*** Provided records Section Begins ***

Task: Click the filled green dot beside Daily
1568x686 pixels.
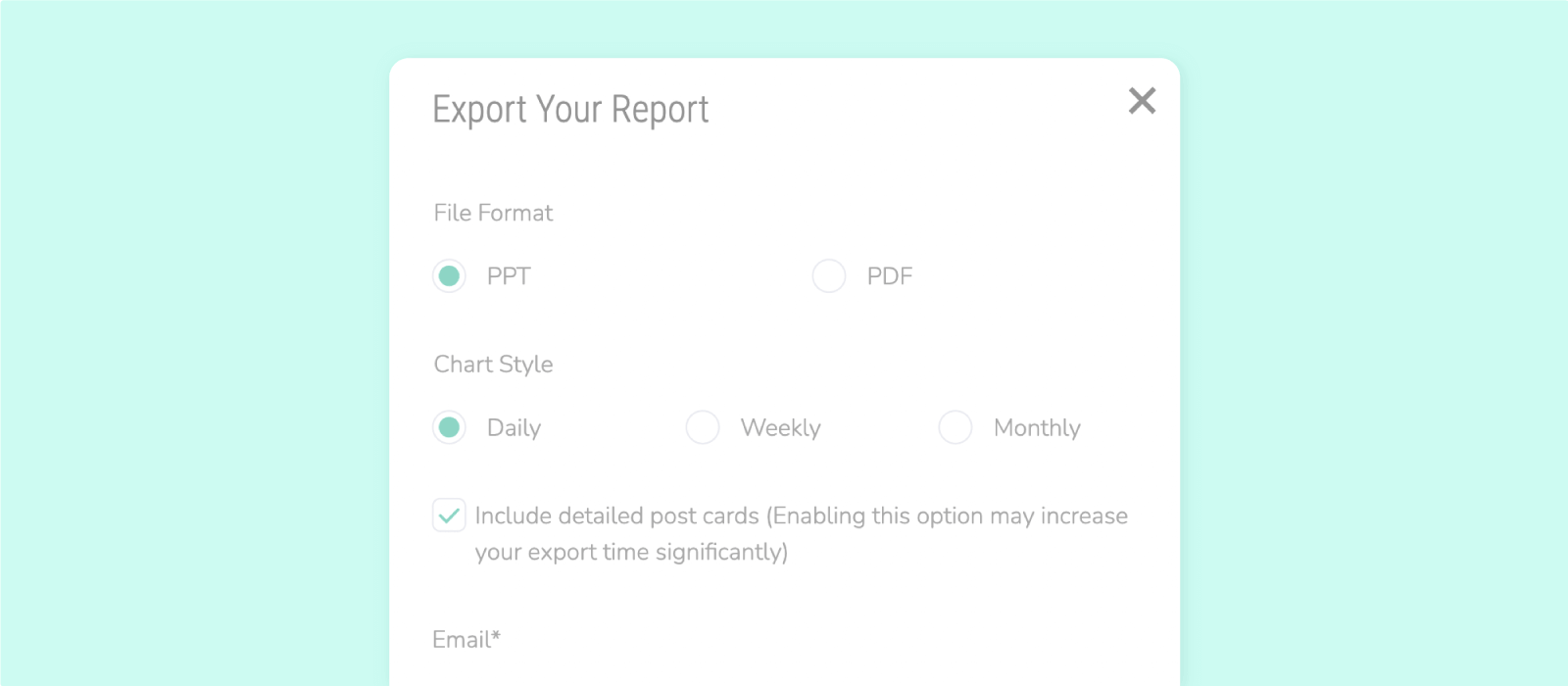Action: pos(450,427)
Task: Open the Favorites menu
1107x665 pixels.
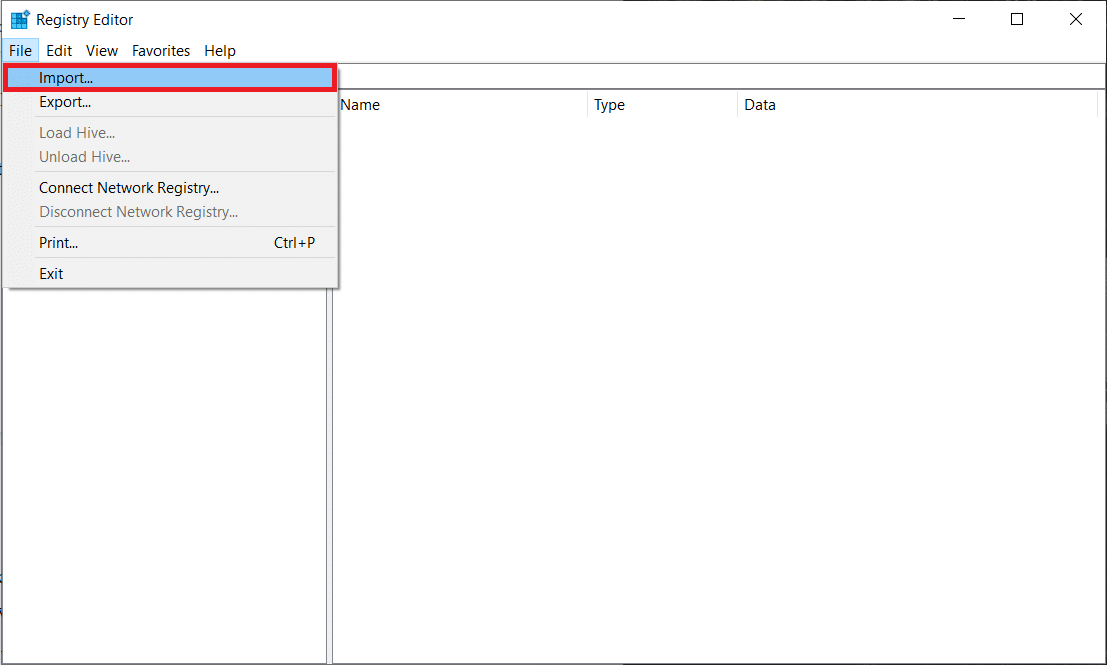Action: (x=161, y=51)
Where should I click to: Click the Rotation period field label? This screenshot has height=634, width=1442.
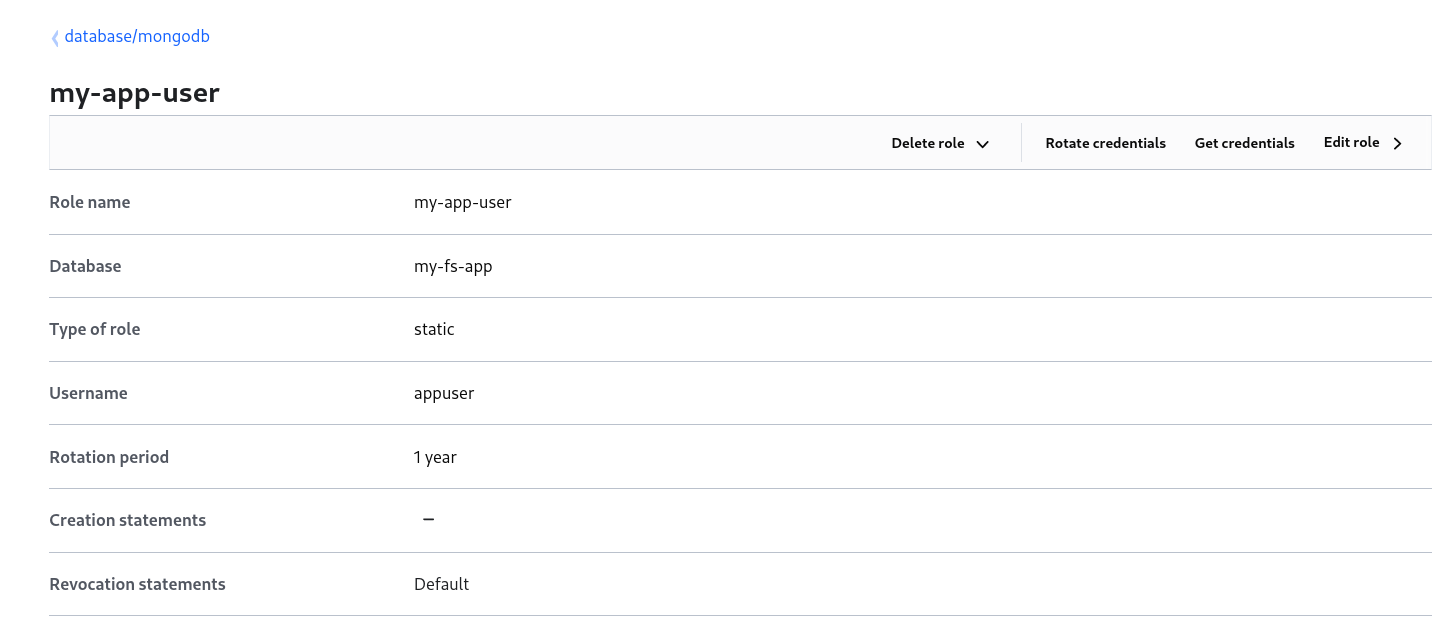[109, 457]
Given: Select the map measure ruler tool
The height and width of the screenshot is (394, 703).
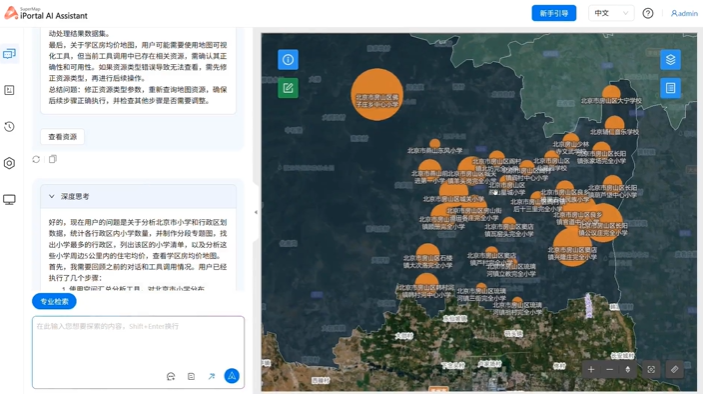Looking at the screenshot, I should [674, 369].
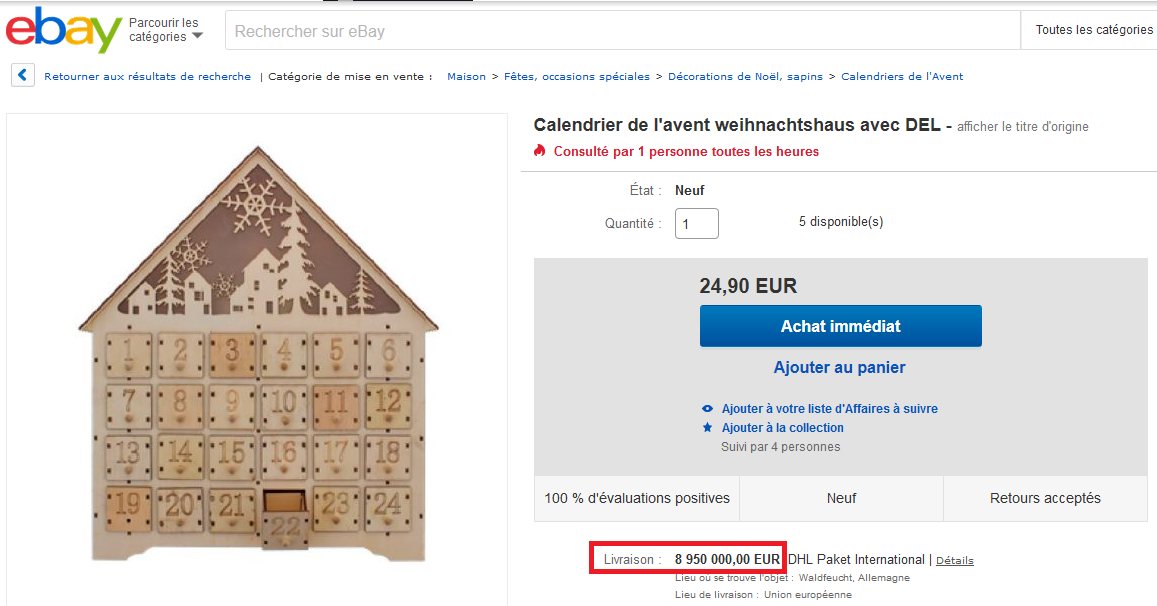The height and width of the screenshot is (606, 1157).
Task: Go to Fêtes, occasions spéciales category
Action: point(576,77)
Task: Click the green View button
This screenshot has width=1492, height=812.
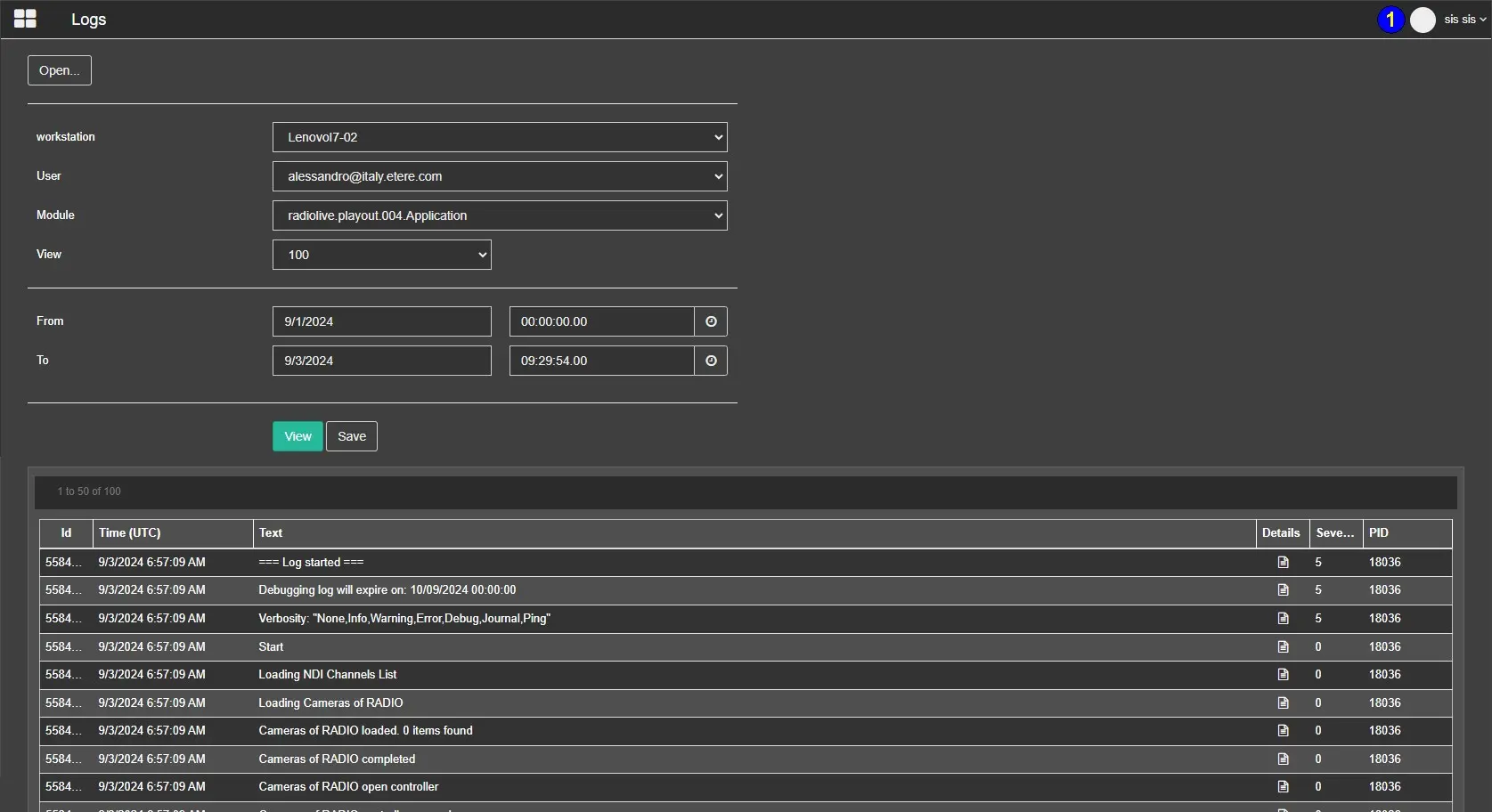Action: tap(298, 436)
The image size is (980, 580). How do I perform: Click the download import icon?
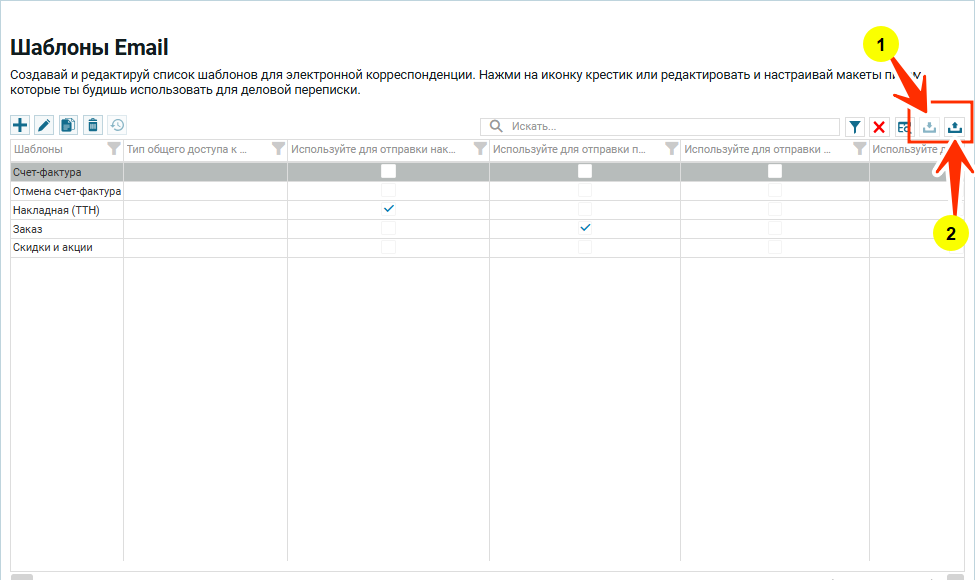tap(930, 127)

*** Provided records Section Ends ***

What this task involves: What you write out is the stretch of entries from the line containing "Given: Select the map measure ruler tool" to the line containing "Task: Click the green View button", word for word, with both end lines and no pictures.

Response:
Given: Select the map measure ruler tool
The height and width of the screenshot is (394, 703).
Looking at the screenshot, I should [674, 369].
The height and width of the screenshot is (606, 1157).
Task: Go to Fêtes, occasions spéciales category
Action: point(576,77)
Task: Click the green View button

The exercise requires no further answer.